Diese Richtlinie gilt nicht nur für Unternehmen auf dem chinesischen Festland, sondern auch für Organisationen mit ausländischen Tochtergesellschaften, Cloud-Service-Transitunternehmen oder Investmentunternehmen mit chinesischem Hintergrund.

Anthropic erklärte in einer Ankündigung auf seiner offiziellen Website, dass dieser Schritt eine Reaktion auf rechtliche, regulatorische und nationale Sicherheitsrisiken sei.

Neben chinesischen Unternehmen gilt die Richtlinie auch für andere Unternehmen, die von den Vereinigten Staaten als „gegnerische Nationen“ angesehen werden, wie etwa Russland, Iran, Nordkorea und andere Unternehmen. 

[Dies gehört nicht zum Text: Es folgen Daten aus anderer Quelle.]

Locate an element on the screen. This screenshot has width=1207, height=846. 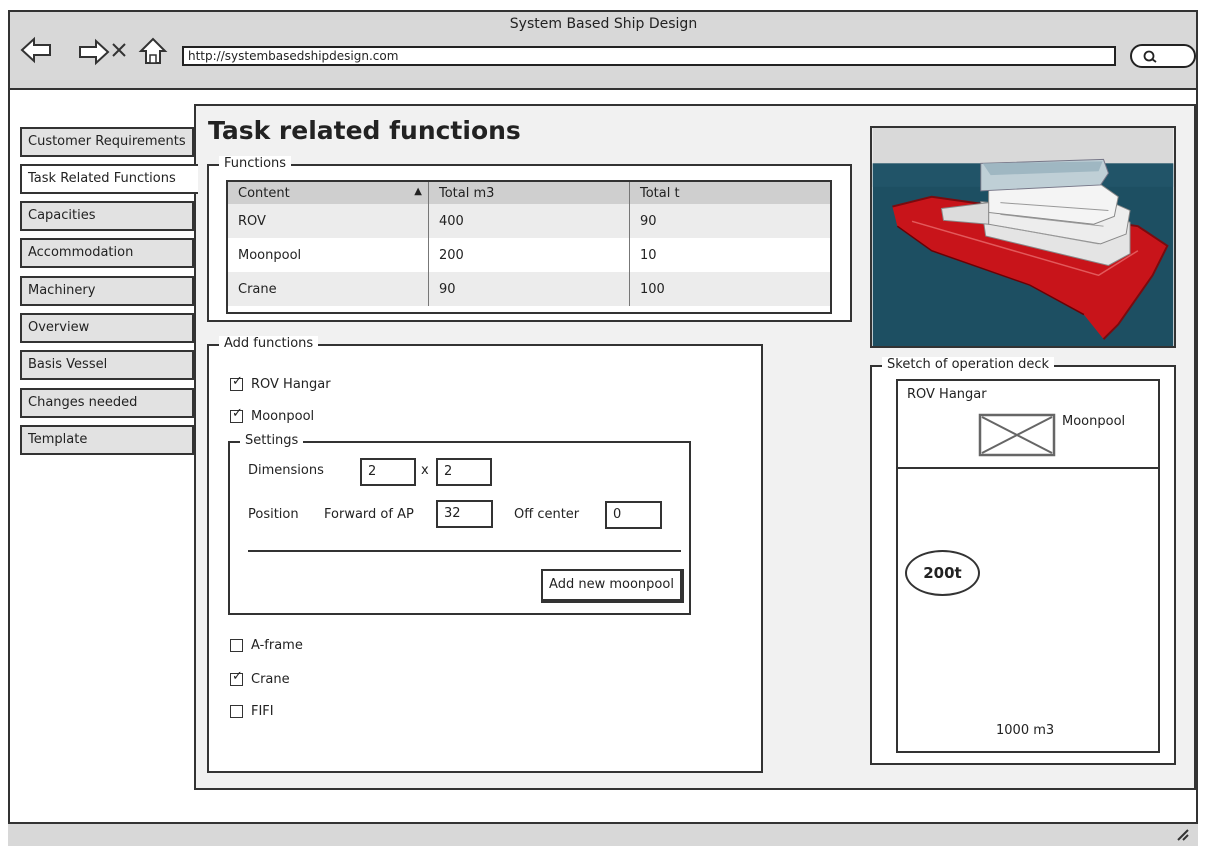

Der Schritt soll auch die Möglichkeit eindämmen, dass chinesische Unternehmen Exportkontrollen umgehen, um fortschrittliche KI-Technologie zu erwerben, indem sie Tochtergesellschaften im Ausland, beispielsweise in Singapur, registrieren oder Cloud-Dienste von Drittanbietern nutzen, so ein Briefing eines Anthropic-Managers gegenüber der Financial Times. 

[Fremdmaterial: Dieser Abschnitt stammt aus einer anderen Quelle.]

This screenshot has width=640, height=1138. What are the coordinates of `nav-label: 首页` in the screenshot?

Dies ist der erste Fall, in dem ein US-amerikanisches KI-Unternehmen solche Beschränkungen öffentlich bekannt gegeben hat, was darauf hindeutet, dass US-Technologieunternehmen bei der Ergreifung präventiver Maßnahmen hinsichtlich Beschränkungen von KI-Exporten und -Dienstleistungen möglicherweise proaktiver vorgehen.